Base stations 870a-870b communicate with one or more of the EDs 810a-810c over one or more air interfaces 890 using wireless communication links. These air interfaces 890 may employ any suitable radio access technology.

It is contemplated that system 800 may utilize multi-channel access functionality, including schemes as described above. In particular embodiments, the base station and the ED implement a 5G New Radio (NR), LTE-A, or LTE-B. Of course, other multiple access schemes and wireless protocols may be used.

The RANs 820a-820b communicate with a core network 830 to provide voice, data, applications, voice over IP (VoIP), or other services to the EDs 810a-810 c. It is to be appreciated that the RANs 820a-820b or the core network 830 may be in direct or indirect communication with one or more other RANs (not shown). Core network 830 may also serve as a gateway access for other networks, such as PSTN 840, internet 850, and other networks 860. Further, some or all of the EDs 810a-810c may be capable of communicating with different wireless networks over different wireless links using different wireless technologies or protocols.

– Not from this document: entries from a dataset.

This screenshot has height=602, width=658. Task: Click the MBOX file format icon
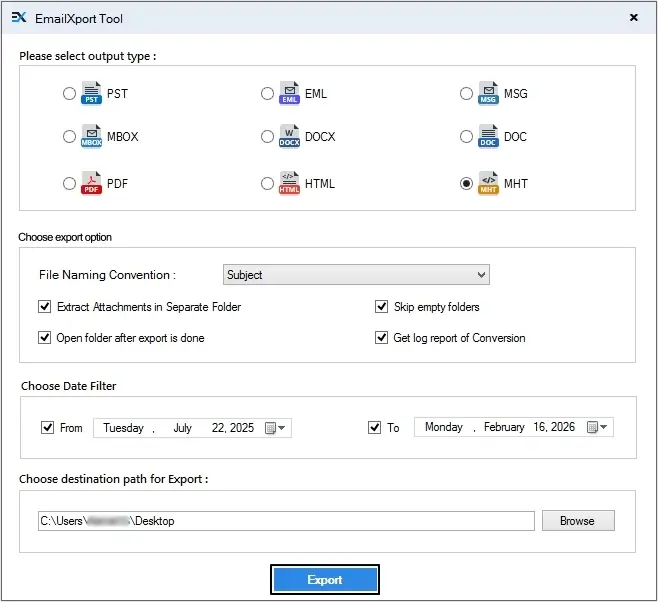(91, 137)
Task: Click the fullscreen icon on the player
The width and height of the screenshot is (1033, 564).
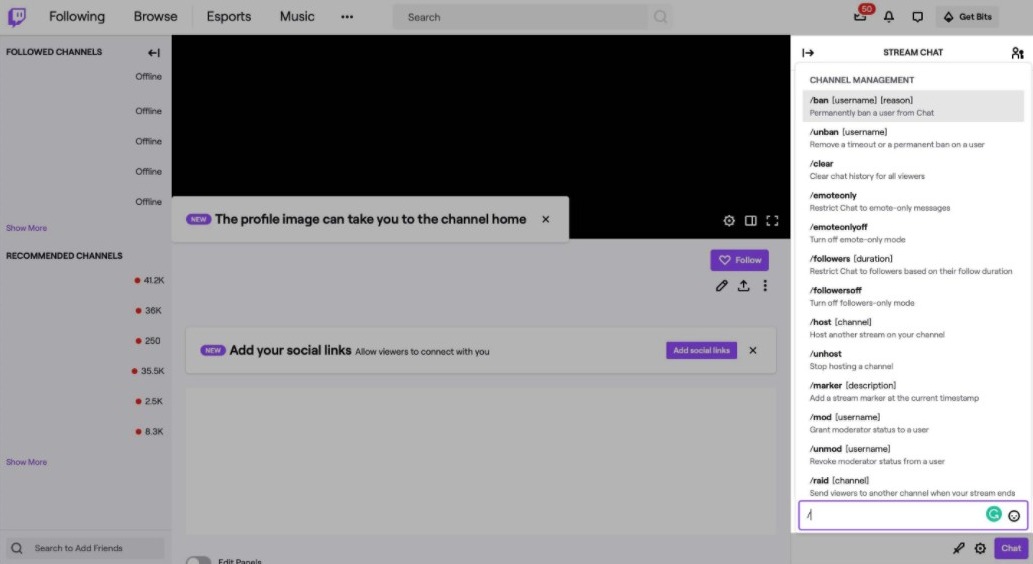Action: [x=772, y=220]

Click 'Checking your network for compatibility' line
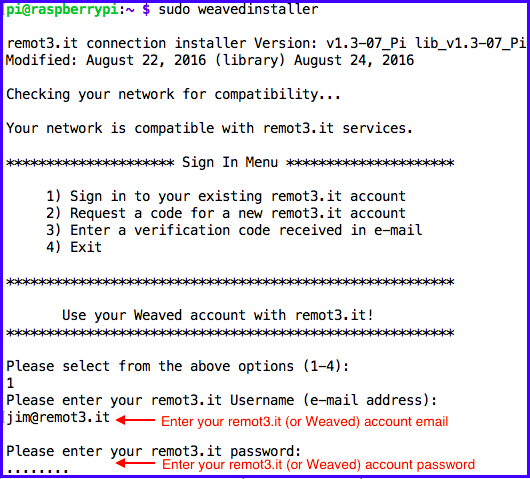[x=173, y=94]
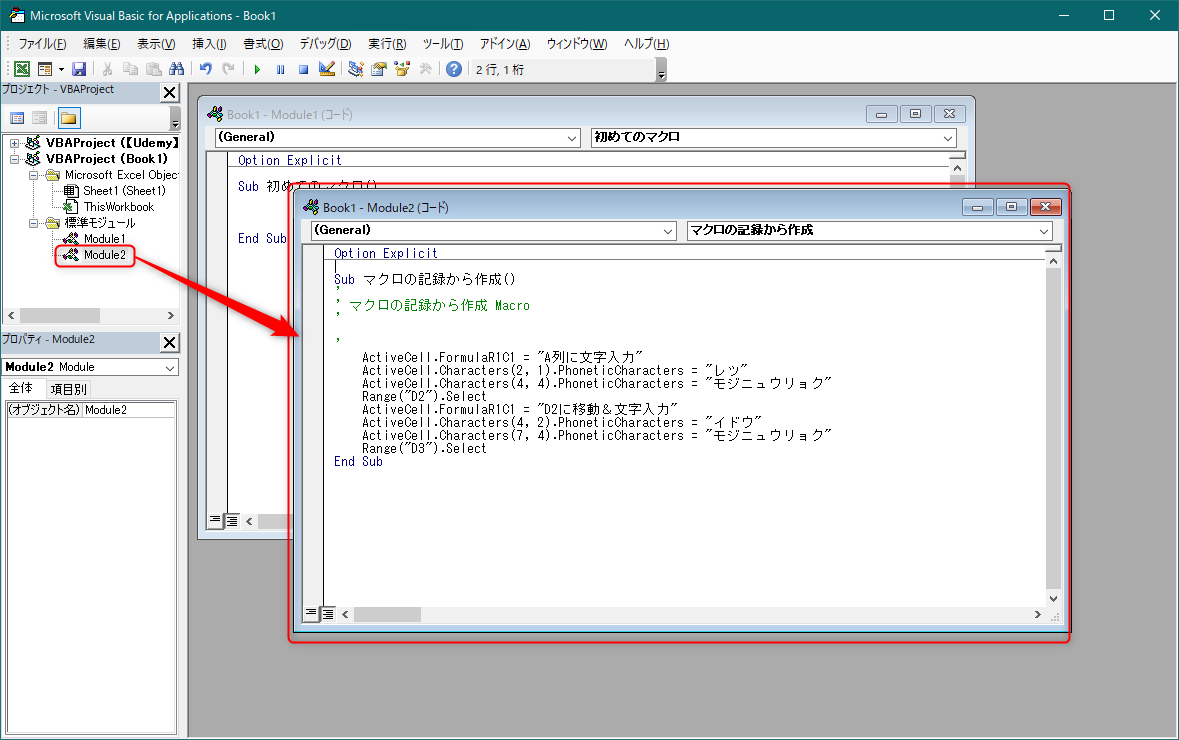Open the 挿入(I) menu
This screenshot has height=740, width=1179.
[x=209, y=44]
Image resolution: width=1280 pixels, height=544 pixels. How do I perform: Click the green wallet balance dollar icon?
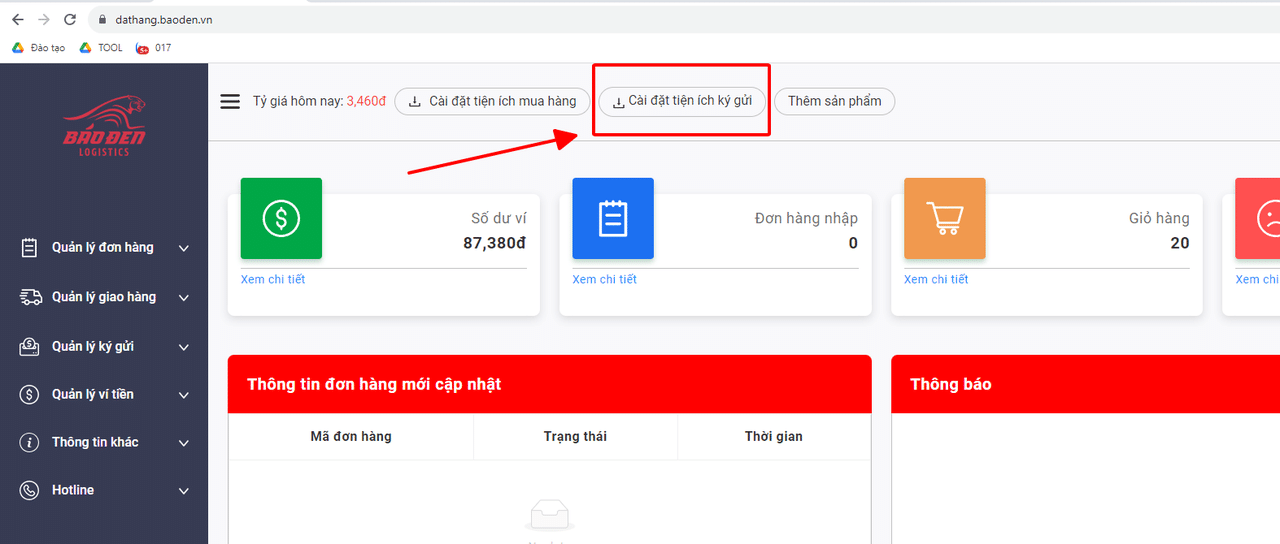coord(281,218)
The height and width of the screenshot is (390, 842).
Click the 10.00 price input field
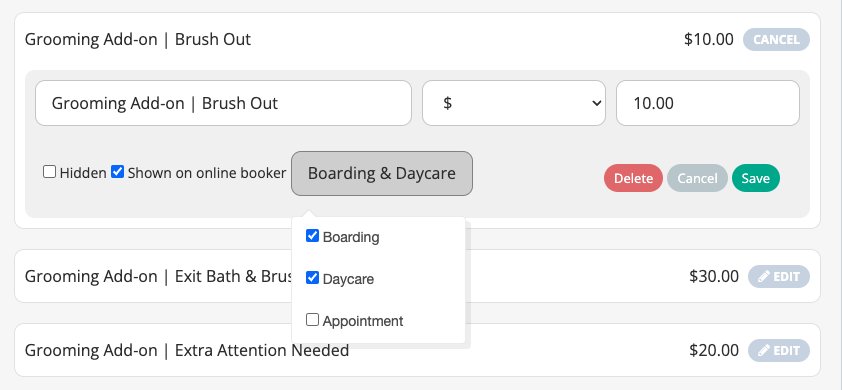click(708, 103)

Instead of (or in addition to) wireless communication, the ED may communicate with a service provider or switch (not shown) and with the internet 850 via wired communication channels.

Although fig. 8 shows one example of a communication system, various changes may be made to fig. 8. For example, communication system 800 may include any number of EDs, base stations, networks, or other components in any suitable configuration.

While embodiments of the present invention have been described with reference to illustrative embodiments, this description is not intended to be construed in a limiting sense. Various modifications and combinations of the illustrative embodiments, as well as other embodiments, will be apparent to persons skilled in the art upon reference to the description. It is therefore intended that the appended claims encompass any such modifications or embodiments.